- TASK DETAILS -
Print the entries below, word for word, starting with the line containing "627x306 pixels." and ending with the line containing "point(535,68)", including both of those lines. Leave the pictures out.
## begin
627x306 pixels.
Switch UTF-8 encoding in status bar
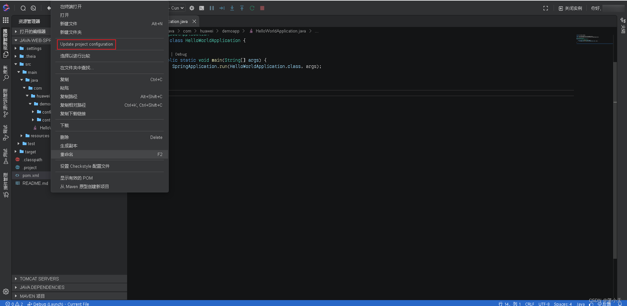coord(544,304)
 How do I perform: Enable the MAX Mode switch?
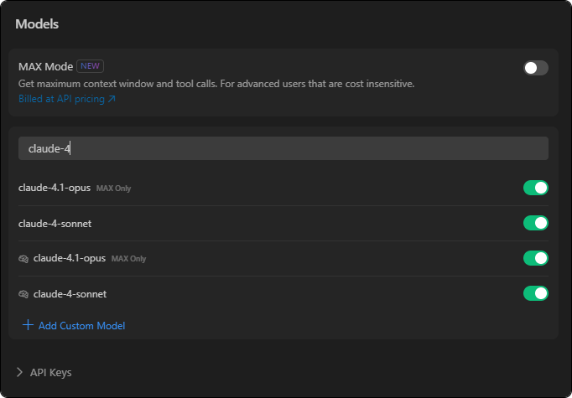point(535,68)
## end
## begin
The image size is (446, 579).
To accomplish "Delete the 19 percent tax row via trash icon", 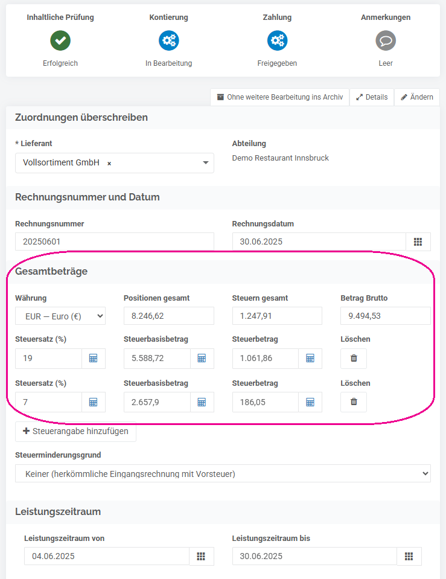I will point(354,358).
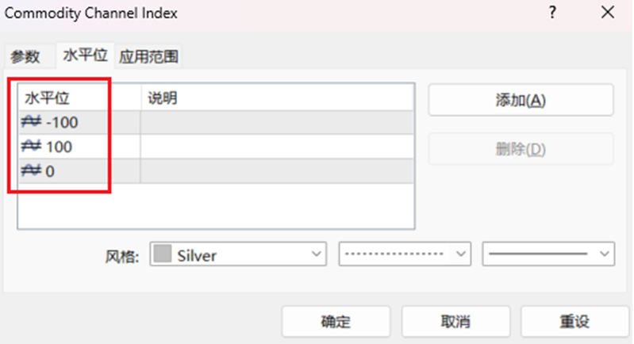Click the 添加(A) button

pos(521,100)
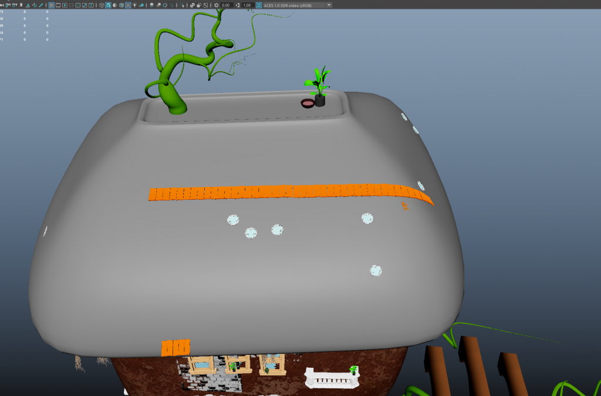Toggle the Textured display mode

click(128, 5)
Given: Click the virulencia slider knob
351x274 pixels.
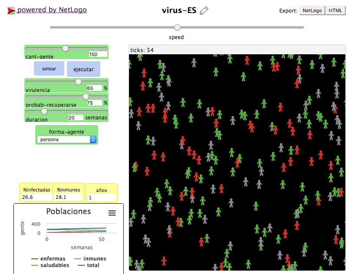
## end
- ANSWER FOR THE TASK -
627x306 pixels.
Switch UTF-8 encoding in status bar
coord(544,304)
 How do I perform: Enable the MAX Mode switch?
point(535,68)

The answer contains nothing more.